- **Problem requirements**: Copy the data below line for line, changing nothing.

-- BEGIN Dataset records --

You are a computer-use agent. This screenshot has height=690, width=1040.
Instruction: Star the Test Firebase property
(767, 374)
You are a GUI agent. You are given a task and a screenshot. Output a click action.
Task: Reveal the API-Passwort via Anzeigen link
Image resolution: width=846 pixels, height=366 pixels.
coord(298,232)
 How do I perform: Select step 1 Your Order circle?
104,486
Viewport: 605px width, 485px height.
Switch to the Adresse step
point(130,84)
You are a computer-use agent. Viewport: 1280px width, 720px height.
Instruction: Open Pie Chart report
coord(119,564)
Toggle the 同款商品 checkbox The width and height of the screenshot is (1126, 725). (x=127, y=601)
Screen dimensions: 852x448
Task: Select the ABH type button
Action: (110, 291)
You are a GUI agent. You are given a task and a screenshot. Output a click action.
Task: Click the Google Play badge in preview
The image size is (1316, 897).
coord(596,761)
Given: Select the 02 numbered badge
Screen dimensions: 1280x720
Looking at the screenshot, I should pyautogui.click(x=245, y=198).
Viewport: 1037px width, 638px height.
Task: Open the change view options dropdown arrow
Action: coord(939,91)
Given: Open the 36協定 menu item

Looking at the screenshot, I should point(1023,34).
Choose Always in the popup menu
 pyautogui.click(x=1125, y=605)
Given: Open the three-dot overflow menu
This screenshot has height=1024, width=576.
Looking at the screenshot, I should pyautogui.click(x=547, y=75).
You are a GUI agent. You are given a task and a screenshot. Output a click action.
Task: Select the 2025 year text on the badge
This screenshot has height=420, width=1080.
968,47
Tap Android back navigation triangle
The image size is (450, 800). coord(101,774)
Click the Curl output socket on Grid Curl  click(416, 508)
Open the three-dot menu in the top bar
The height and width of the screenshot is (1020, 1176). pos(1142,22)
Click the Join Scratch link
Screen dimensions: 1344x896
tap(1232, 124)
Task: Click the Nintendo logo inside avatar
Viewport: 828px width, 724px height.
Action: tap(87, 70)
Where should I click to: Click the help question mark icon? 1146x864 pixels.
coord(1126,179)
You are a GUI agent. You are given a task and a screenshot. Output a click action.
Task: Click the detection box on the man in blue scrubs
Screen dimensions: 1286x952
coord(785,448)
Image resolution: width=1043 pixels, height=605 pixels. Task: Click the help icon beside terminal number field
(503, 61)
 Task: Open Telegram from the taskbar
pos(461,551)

-- END Dataset records --

- **The reply**:
You are a computer-use agent. This screenshot has height=690, width=1040.
Instruction: Star the Test Firebase property
(767, 374)
You are a GUI agent. You are given a task and a screenshot. Output a click action.
Task: Reveal the API-Passwort via Anzeigen link
Image resolution: width=846 pixels, height=366 pixels.
coord(298,232)
 How do I perform: Select step 1 Your Order circle?
104,486
Viewport: 605px width, 485px height.
Switch to the Adresse step
point(130,84)
You are a computer-use agent. Viewport: 1280px width, 720px height.
Instruction: Open Pie Chart report
coord(119,564)
Toggle the 同款商品 checkbox The width and height of the screenshot is (1126, 725). (x=127, y=601)
Screen dimensions: 852x448
Task: Select the ABH type button
Action: (110, 291)
You are a GUI agent. You are given a task and a screenshot. Output a click action.
Task: Click the Google Play badge in preview
The image size is (1316, 897).
coord(596,761)
Given: Select the 02 numbered badge
Screen dimensions: 1280x720
Looking at the screenshot, I should pyautogui.click(x=245, y=198).
Viewport: 1037px width, 638px height.
Task: Open the change view options dropdown arrow
Action: coord(939,91)
Given: Open the 36協定 menu item

Looking at the screenshot, I should point(1023,34).
Choose Always in the popup menu
 pyautogui.click(x=1125, y=605)
Given: Open the three-dot overflow menu
This screenshot has height=1024, width=576.
Looking at the screenshot, I should pyautogui.click(x=547, y=75).
You are a GUI agent. You are given a task and a screenshot. Output a click action.
Task: Select the 2025 year text on the badge
This screenshot has height=420, width=1080.
968,47
Tap Android back navigation triangle
The image size is (450, 800). coord(101,774)
Click the Curl output socket on Grid Curl  click(416, 508)
Open the three-dot menu in the top bar
The height and width of the screenshot is (1020, 1176). pos(1142,22)
Click the Join Scratch link
Screen dimensions: 1344x896
tap(1232, 124)
Task: Click the Nintendo logo inside avatar
Viewport: 828px width, 724px height.
Action: tap(87, 70)
Where should I click to: Click the help question mark icon? 1146x864 pixels.
coord(1126,179)
You are a GUI agent. You are given a task and a screenshot. Output a click action.
Task: Click the detection box on the man in blue scrubs
Screen dimensions: 1286x952
coord(785,448)
Image resolution: width=1043 pixels, height=605 pixels. Task: Click the help icon beside terminal number field
(503, 61)
 Task: Open Telegram from the taskbar
pos(461,551)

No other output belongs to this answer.